D 「猿橋湖」
これは子供の頃の夢物語である。
桂川に近い所に住んでいたので、毎日桂川を見ていた。
台風や大雨で桂川が増水すると、すざまじい流れとなった。 高い台地の上の町なので洪水の懸念は全くなかったが、夜寝ていても大きな石が流される「ゴロゴロ」という音が聞えて怖ろしい思いをしたものだ。

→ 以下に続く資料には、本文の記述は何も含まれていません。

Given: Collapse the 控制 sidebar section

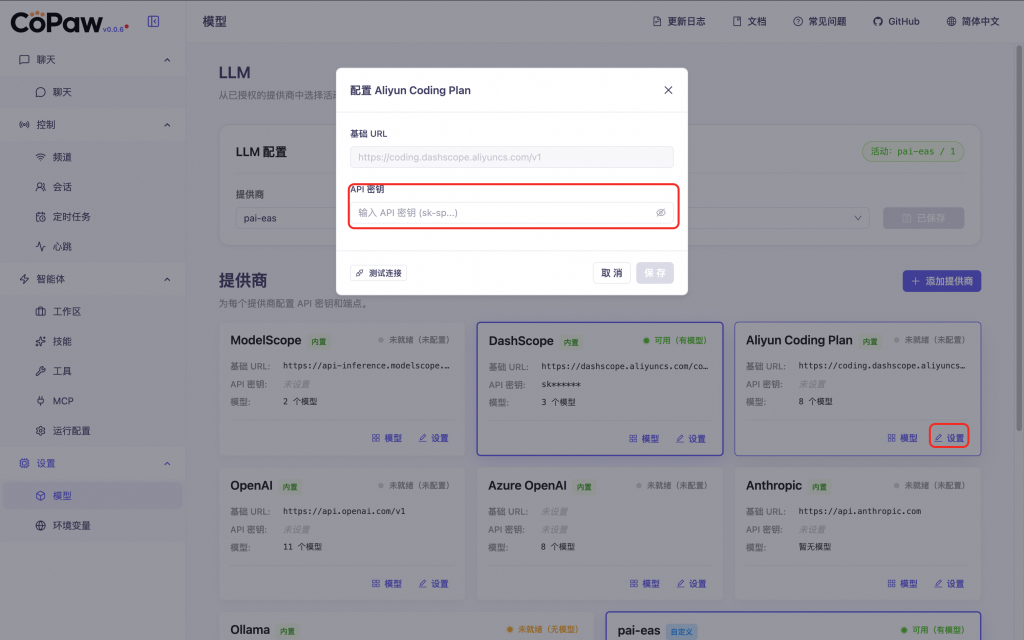Looking at the screenshot, I should (167, 125).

新猿橋の下は両岸に聳える岸壁で極端に狭くなっているので、増水の時は水位があがり易く、「あづくめ」も埋まってしまう大増水の時には家のすぐ下(といってもまだ10mぐらいあったが)まで水位があがり、向こう岸(霞町)との間に湖が出来たような光景があった。
当時、子供心に新猿橋の下は非常に狭くなっているので締め切るのは簡単、ここにダムを作ったら良いに、と考えたことがある。
遊覧ボートなど浮かべたりすれば、橋だけが観光資源の猿橋にとって、もうひとつの魅力が加わるし、水力発電も出来るだろう。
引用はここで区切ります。